When we accept the attitude of the parties as to the existence of a restored Russian Orthodox Church in Russia today, the issue presented in this case becomes a simple one and the rule of law controlling its decision is plain. The law requires us- to hold that the decision of the church judicatories on the question of whether bishops must be appointed or may be elected must be controlling on us, and the right to use the cathedral would rest in the archbishop selected by those judicatories.
While the importance of this decision cannot be gainsaid, we are unable to agree with our dissenting brethren as to its scope or effect. It involves no question of the denial of religious freedom to any group nor is any group being ousted from its place of accustomed worship. The forces behind the plaintiff in this case have not been in possession of Saint Nicholas Cathedral since the decision in the Kedrovsky case (supra) almost a quarter of a century ago. The present determination does not reach beyond the right to use and control a single church property built and maintained with funds supplied by the mother church in Russia. This decision is at least partly controlled by New York statute law which can have no extraterritorial effect.
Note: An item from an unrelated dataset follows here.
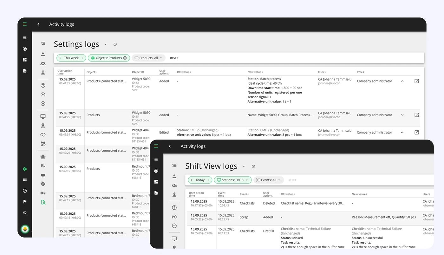Viewport: 444px width, 255px height.
Task: Click the key icon in settings side panel
Action: pyautogui.click(x=43, y=193)
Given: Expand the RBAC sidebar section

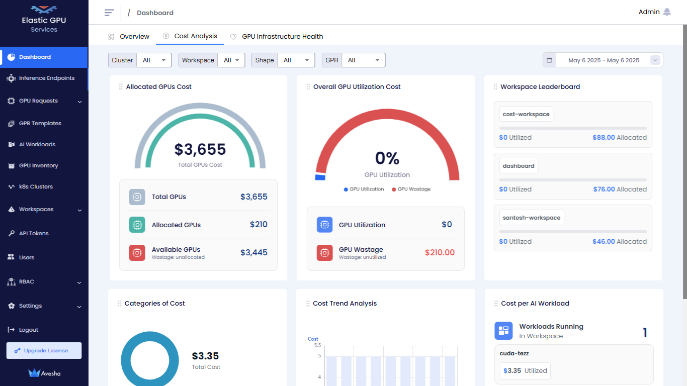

If and when it should appear that the Russian Orthodox Church is no longer existent in Russia or if and when the Legislature of this State may make appropriate disposition of property within this State found to be subject to its control and disposition, our courts may take other action. Thus far we find no declaration by the Legislature and no proof offered to this court that the trust purposes for which plaintiff holds the cathedral have been extinguished or terminated.
Meanwhile plaintiff holds at least the nominal legal title to the property involved. For as long as it may continue to do so the plaintiff remains in a position to protect whatever claims the American church may have to the cathedral.
*321Accordingly, we have reached the conclusion that the defendant is entitled to prevail.
The judgment appealed from should be affirmed.